Whatever the case, whether it be a hand-edited news index like mine, where an editor actually personally reads every article before including it in their index, or an automated aggregator/crawler like Google News, you get the exact same reader frustration, and while they may take it initially out on us for supposedly pointing them in the wrong direction, it's not like they will all of a sudden choose to start browsing the publisher's web site directly, for I'm sure that idea had already occurred to them and been rejected for whatever reason or other.

If however that argument doesn't sway you, here's another common scenario that leads to the exact same problem.

As I noted above, I'm a news-hound, but not just for soccer news. I read dozens and dozens of articles every day on not just a regular set of topics, but also serendipitously. In order to do so I have to be pretty efficient in my browsing time, as I'd imagine any busy reader with limited online time does. One of the habits that I have is to find an article of interest, then either print it out to read later, or if I'm going somewhere that I'll have cell access and not have to focus on driving, email a link to it myself so I can read it on my Treo later. Which web address will be in that email, or even in your "tell-a-friend" email? You guessed it, the full-blown web URL, which will again result in me going to the LATimes and sent to their portal home, from which I'll have to navigate all over again, or not, as after this has happened to me a couple of times, I'll just stop altogether.

I don't mean to beat up too much on the LATimes, as their system actually appears to be managed by the parent Tribune Company, as evidenced by the "help" link on the mobile site sending you to mobile@tribune.com, but it happens to be the example I had to deal with today.

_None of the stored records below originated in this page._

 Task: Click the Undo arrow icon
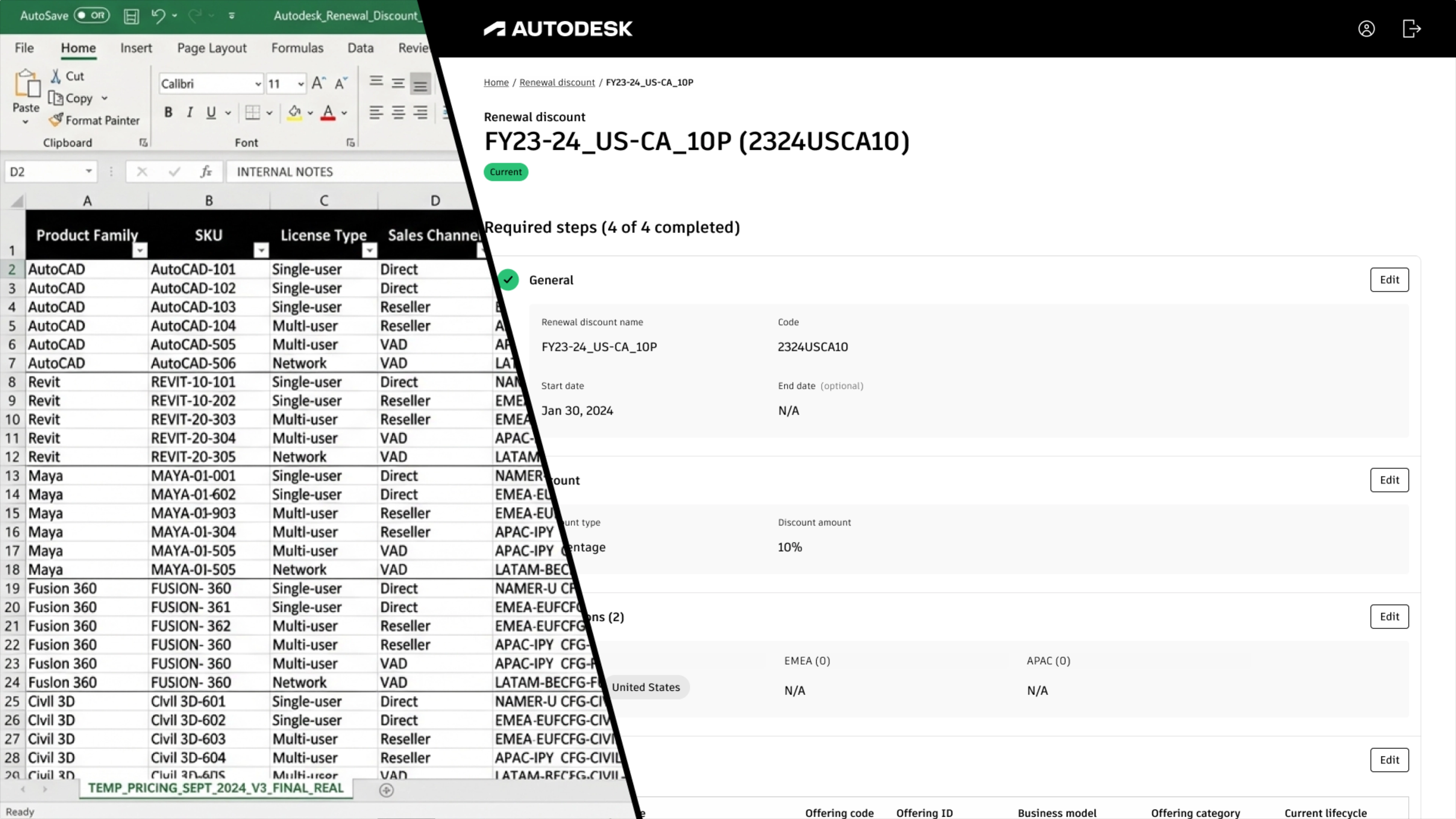coord(158,16)
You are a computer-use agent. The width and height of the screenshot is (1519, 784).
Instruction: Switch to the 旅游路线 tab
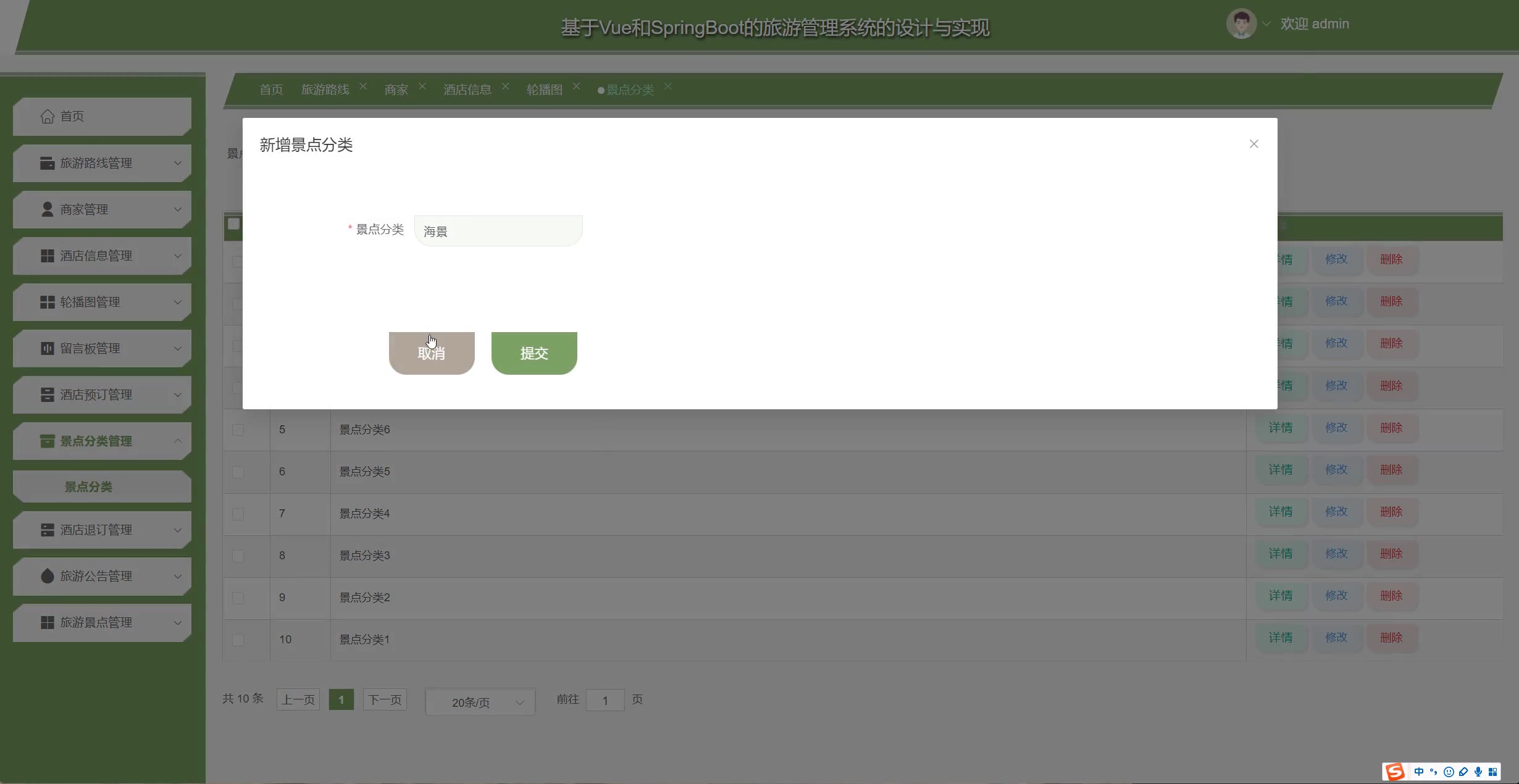click(325, 90)
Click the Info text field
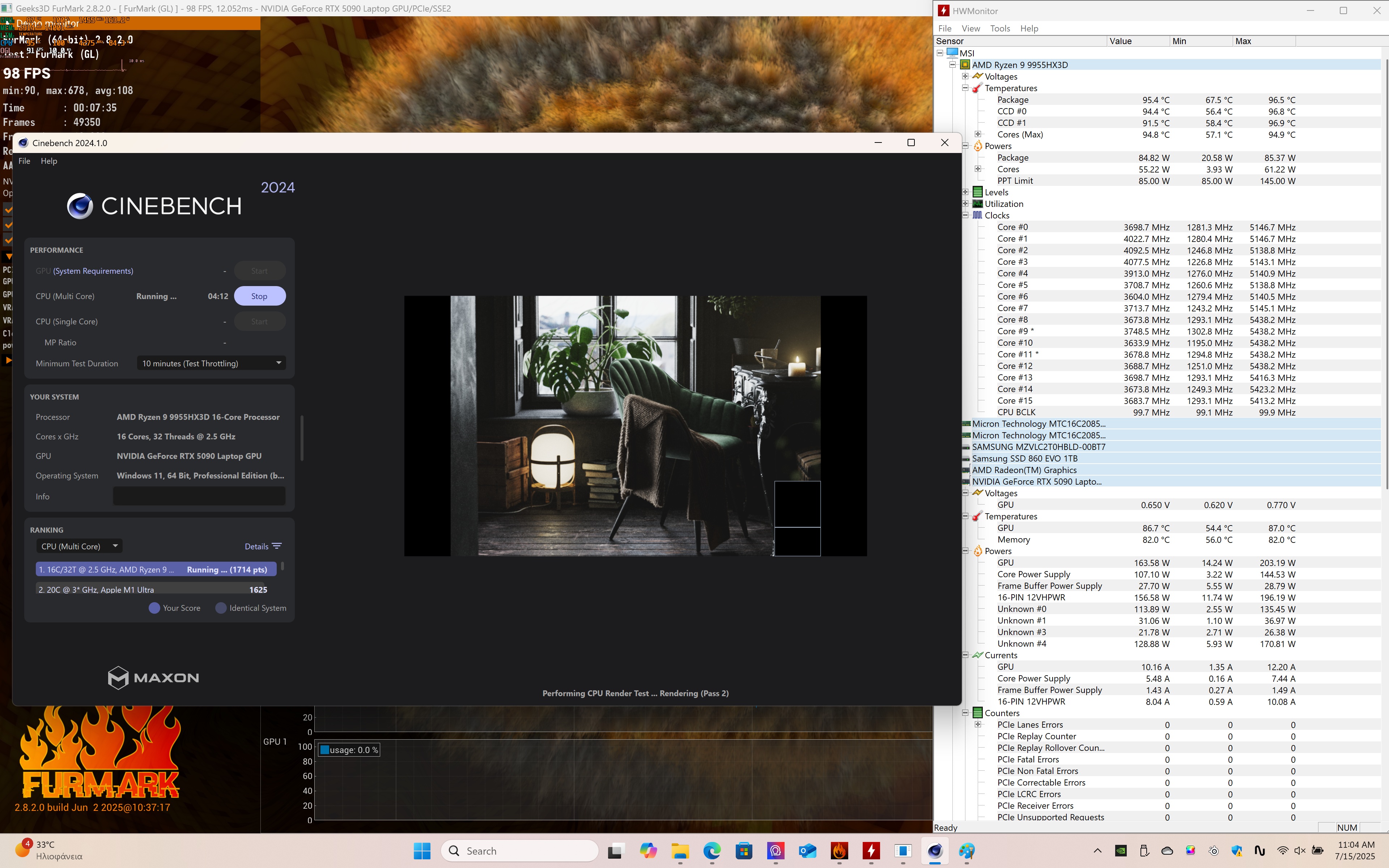Image resolution: width=1389 pixels, height=868 pixels. click(x=199, y=497)
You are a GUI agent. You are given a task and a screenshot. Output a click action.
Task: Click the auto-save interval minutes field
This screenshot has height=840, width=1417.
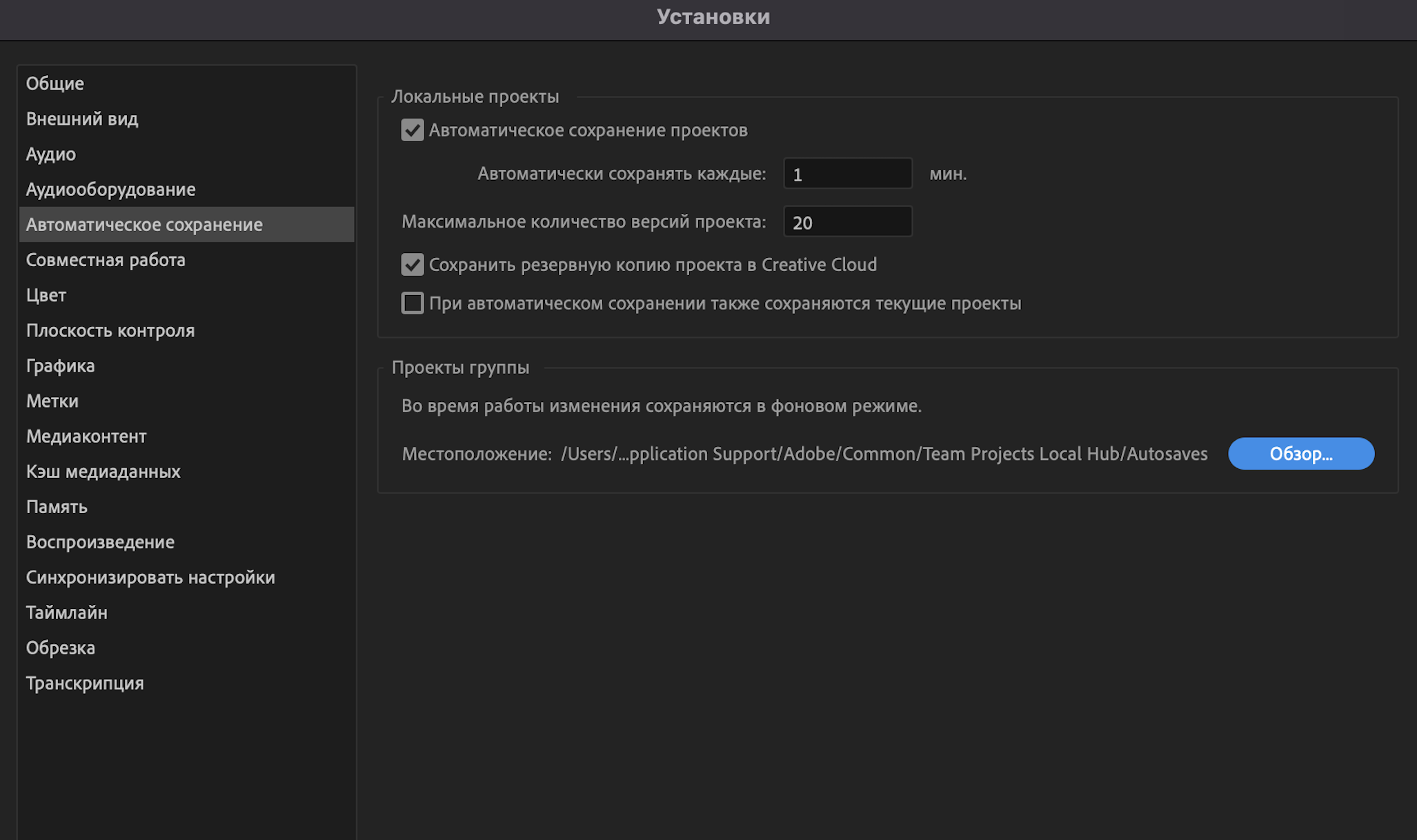click(847, 174)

So, if you're going to go through all of the trouble of paying good money for Crisp Wireless or whomever else to convert your fancy schmancy, high-falutin' everybody-has-to-have-it content over to the wonderful world of un-tethered web browsers, do yourself a favor and don't shoot yourself in the foot by annoying your already loyal readers. If they know exactly what they're looking for and it exists on your site, give it to them. Don't make them jump through extra hoops, and don't blame that on a 3rd party provider. It's your content, you're the ones people like me are going to yell at.